SOURCE MATERIAL below:
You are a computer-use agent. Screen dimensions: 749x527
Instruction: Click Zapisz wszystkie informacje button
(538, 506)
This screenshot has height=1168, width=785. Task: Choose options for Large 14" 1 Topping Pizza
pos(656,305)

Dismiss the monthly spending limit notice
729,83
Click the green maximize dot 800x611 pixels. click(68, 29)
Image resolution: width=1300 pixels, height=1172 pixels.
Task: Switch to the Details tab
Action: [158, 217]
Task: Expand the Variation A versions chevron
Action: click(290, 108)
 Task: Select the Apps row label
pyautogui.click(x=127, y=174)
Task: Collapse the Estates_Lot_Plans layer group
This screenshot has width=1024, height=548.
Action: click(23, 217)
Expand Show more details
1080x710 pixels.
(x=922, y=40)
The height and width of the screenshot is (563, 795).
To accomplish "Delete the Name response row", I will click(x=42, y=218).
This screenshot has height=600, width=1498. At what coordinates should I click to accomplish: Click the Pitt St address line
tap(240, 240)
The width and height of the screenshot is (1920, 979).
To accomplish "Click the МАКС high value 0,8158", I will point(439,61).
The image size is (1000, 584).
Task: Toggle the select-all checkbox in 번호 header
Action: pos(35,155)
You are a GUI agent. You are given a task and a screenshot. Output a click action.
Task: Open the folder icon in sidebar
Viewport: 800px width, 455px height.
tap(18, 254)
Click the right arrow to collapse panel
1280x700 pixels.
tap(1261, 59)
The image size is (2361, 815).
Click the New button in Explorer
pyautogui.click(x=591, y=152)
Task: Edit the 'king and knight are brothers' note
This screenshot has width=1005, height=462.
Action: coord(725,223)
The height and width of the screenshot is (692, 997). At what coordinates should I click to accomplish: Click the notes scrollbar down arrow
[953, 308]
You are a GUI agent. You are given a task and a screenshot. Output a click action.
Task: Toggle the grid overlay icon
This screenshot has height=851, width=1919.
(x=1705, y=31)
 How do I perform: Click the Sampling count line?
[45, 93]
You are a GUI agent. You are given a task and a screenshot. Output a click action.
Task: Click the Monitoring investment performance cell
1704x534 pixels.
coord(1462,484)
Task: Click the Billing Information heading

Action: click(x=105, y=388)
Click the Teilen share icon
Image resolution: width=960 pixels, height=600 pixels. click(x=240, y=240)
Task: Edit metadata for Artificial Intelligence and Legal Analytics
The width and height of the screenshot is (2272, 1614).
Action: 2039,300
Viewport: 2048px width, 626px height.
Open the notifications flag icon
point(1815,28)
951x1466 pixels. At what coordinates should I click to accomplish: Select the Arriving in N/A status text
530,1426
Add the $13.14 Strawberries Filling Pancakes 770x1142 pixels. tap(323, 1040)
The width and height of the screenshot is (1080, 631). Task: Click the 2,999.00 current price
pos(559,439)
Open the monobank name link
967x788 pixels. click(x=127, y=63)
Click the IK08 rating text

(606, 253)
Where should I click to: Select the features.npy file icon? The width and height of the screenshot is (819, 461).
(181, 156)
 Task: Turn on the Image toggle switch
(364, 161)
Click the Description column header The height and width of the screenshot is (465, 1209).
End of SOURCE MATERIAL.
WHAT YOU NEED TO DO:
Above are the records; from them, give again exactly the lines from the one containing "Viewport: 800px width, 455px height." through the one containing "Task: Edit the", both included.

RESULT OF THIS TASK:
Viewport: 800px width, 455px height.
tap(18, 254)
Click the right arrow to collapse panel
1280x700 pixels.
tap(1261, 59)
The image size is (2361, 815).
Click the New button in Explorer
pyautogui.click(x=591, y=152)
Task: Edit the 'king and knight are brothers' note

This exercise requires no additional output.